##### Fonte #####
E a coluna “A César o que é de Cícero”, do doutor em Literatura Cícero César Sotero Batista, nos leva ao cinema, aos bons tempos do cinema de rua, cinema de rua que hoje virou igreja evangélica ou supermercado, mas que é um filme que está dentro da gente. Infelizmente, o cinema de rua não teve final feliz. Aliás, não era nem para ter final.
Mas há cinema de rua de resistência. Minha companheira Carmen Addário (Carmola) trabalha para o talvez maior cinema de rua de São Paulo e, quem sabe, do Brasil; Belas Artes, um remanescente de uma época em que cinema de rua era coisa de paraíso, de “Cinema Paradiso”.
Tudo isso para o Cícero César viajar nas telas do novo filme de Kleber Mendonça Filho (“Bacurau”, “Aquarius” e “Som ao Redor”), “Retratos Fantasmas”. Pegue a pipoca (Washington Araújo).
“(Para Kleber Mendonça Filho)
Em vez de escrever um texto de opinião, decidi escrever um texto como se fosse uma colagem de lembranças sobre os cinemas que freqüentei. Um texto que fosse como um pequeno caleidoscópio das emoções que o cinema é capaz de suscitar. É que o filme “Retratos Fantasmas”, de Kleber Mendonça Filho, nos faz falar de cinema, da cidade, e da vida. Aliás, gosto de falar assim: “Vou à cidade”, querendo dizer que vou ao centro da cidade.
Vamos aos cantos:
1) O semiólogo francês R. Barthes admirava o centro da cidade das cidades. Apenas o centro era alvo de sua indagação, de seu interesse. Entendo: o centro é o que sustenta ou sustentava o todo. Só que Barthes faleceu em 1980. O que ele sentiria ao ver sua Paris transformada pelo progresso depois de quarenta anos? Mais um terrível palimpsesto? Onde ele encontraria seus amores fugazes de inferninho senão na poeira dos cines? E haveria sinais de cines neste mundo descentrado de deus? A saber.
2) Eu gosto da marra de KMF, do orgulho que ele tem de ser de Recife. Na minha infância, eu via na tevê em Maceió o seguinte anúncio: “Se em Recife tem, na casa Fulana de Tal também tem.”
#####
» Conjunto de tarefas
1 > Segundo o texto sobre os cinemas de rua, para qual cinema trabalha Carmen Addário?
2 > Prossiga com o texto sobre os cinemas de rua a partir da última frase apresentada.
As linhas abaixo provêm de outra fonte.
##### Linhas #####
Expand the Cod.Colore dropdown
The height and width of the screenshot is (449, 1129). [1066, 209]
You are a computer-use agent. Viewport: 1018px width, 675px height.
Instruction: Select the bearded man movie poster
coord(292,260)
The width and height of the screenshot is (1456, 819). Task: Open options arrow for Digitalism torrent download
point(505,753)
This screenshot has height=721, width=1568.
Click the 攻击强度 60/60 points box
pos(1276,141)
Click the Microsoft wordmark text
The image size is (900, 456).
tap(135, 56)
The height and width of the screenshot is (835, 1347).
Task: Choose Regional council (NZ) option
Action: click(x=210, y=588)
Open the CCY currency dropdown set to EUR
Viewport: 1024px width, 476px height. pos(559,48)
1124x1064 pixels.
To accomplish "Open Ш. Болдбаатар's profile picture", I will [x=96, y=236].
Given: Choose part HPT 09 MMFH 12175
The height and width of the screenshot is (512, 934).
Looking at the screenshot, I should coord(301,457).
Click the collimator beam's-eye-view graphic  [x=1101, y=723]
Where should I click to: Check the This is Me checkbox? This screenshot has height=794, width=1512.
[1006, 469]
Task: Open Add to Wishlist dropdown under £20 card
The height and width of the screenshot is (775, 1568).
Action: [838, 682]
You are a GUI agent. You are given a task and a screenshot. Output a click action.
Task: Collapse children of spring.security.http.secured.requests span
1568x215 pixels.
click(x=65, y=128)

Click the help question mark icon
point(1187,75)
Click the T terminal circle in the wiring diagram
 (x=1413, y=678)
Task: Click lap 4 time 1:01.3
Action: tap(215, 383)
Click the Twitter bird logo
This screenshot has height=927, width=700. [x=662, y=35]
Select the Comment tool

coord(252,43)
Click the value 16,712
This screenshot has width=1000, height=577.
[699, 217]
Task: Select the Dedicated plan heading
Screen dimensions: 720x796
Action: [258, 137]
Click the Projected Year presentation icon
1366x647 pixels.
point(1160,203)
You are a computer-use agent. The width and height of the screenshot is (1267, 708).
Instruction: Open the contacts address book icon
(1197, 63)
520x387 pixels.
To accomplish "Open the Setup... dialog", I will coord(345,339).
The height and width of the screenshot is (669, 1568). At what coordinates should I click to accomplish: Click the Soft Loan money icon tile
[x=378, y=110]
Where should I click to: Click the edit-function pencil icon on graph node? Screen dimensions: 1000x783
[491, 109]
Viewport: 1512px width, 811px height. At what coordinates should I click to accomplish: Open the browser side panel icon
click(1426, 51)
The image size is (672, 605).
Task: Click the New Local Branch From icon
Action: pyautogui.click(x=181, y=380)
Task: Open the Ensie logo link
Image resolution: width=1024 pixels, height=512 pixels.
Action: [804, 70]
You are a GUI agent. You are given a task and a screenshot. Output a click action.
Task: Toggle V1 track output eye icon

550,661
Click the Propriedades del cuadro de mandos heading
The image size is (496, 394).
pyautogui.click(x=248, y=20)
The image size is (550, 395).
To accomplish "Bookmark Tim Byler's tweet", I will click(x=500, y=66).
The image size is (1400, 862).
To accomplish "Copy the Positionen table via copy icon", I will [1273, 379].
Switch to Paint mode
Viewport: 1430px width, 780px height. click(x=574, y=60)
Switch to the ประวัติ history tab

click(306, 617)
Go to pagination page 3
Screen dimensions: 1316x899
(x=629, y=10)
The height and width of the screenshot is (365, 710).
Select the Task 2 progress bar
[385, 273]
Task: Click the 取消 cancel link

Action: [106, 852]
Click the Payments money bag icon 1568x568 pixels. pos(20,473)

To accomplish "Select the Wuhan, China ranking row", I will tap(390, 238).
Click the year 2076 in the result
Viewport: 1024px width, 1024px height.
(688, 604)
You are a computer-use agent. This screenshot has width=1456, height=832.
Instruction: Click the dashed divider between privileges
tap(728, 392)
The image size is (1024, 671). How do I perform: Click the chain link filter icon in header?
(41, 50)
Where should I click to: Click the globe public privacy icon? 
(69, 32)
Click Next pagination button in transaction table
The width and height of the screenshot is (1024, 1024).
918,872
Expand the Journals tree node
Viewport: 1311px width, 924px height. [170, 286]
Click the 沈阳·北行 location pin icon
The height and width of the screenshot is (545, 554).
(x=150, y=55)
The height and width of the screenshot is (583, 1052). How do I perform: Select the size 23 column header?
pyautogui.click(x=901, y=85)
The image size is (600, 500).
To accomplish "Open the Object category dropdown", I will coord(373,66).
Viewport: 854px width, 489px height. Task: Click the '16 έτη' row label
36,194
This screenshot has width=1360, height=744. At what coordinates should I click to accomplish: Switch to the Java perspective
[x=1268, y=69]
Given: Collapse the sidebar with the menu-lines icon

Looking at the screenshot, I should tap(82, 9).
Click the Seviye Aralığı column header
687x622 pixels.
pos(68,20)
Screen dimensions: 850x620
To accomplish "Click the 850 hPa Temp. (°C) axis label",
#####
» Resultados das tarefas
1 > Carmen Addário trabalha para o Belas Artes, em São Paulo.

2 >
3) O filme de KMF é em grande parte sobre os cinemas de rua de Recife. Trata-se de um exercício de memória de quem freqüenta e de quem fez do freqüentar seu ganha-pão, portanto. Mas não é um filme só para entendidos.
4) A importância de duas personagens do filme: da mãe de KMF; do projetista Alexandre. Chorei com os dois. Especulei. Talvez a protagonista de “Aquarius” tenha muito da mãe de KMF, mulher forte que morreu aos 54 anos. Já Alexandre é a cara do Brasil quando o Brasil é um país profundo.
5) Nico, o cão de uma casa vizinha, elemento central de uma trama de “Som ao Redor” também é uma personagem. Nico foi abandonado à própria sorte, fica-se sabendo no decorrer do filme. “à mercê da sorte, a exemplo dos cinemas”, resmungo para mim mesmo. Não adianta dizer que não.
6) Resumo da ópera: as coisas deixam de fazer sentido. São deixadas para trás. Dão cupim. O que fazer?
7) Que história aquela do cinema que seria um braço de propaganda nazista no Brasil. Aliás, que arquitetura bonita a daquele cinema.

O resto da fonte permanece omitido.